**STATED EXERCISE**. Reproduce, unchanged, everything from the start of the records down to and including the line that contains "The width and height of the screenshot is (1232, 976).".
━━━
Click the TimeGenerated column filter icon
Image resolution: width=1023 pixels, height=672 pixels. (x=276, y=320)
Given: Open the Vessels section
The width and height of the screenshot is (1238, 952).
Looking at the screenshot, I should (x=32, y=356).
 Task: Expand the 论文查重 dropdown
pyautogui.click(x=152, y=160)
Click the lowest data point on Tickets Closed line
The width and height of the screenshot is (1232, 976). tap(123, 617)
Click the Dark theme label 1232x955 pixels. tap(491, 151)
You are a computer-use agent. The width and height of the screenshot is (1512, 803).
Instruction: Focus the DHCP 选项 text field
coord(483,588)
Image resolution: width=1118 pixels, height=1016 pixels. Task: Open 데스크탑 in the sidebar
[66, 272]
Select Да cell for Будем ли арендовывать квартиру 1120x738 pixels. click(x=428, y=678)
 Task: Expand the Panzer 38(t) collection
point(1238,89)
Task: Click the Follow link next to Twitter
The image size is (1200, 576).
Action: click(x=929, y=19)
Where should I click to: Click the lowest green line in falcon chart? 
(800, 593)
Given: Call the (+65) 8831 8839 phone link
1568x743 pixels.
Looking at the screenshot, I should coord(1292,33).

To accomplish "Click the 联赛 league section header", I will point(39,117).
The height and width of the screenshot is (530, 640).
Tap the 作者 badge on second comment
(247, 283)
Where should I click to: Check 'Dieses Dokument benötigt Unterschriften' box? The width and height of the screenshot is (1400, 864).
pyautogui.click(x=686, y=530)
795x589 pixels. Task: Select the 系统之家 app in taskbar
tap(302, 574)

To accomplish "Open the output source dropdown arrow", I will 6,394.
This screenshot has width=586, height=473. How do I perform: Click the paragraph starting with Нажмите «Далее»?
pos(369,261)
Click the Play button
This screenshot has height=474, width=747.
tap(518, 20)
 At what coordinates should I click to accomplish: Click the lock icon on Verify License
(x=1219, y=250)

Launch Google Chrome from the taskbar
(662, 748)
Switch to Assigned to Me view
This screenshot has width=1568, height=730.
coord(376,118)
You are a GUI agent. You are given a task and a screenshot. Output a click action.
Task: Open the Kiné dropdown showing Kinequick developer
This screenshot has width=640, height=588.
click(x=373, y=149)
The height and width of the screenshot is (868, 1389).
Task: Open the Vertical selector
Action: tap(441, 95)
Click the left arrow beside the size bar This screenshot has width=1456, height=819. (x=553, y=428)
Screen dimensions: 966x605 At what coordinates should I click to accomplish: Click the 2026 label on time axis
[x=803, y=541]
━━━
**TASK OUTPUT**.
Click the TimeGenerated column filter icon
Image resolution: width=1023 pixels, height=672 pixels. (x=276, y=320)
Given: Open the Vessels section
The width and height of the screenshot is (1238, 952).
Looking at the screenshot, I should (x=32, y=356).
 Task: Expand the 论文查重 dropdown
pyautogui.click(x=152, y=160)
Click the lowest data point on Tickets Closed line
The width and height of the screenshot is (1232, 976). tap(123, 617)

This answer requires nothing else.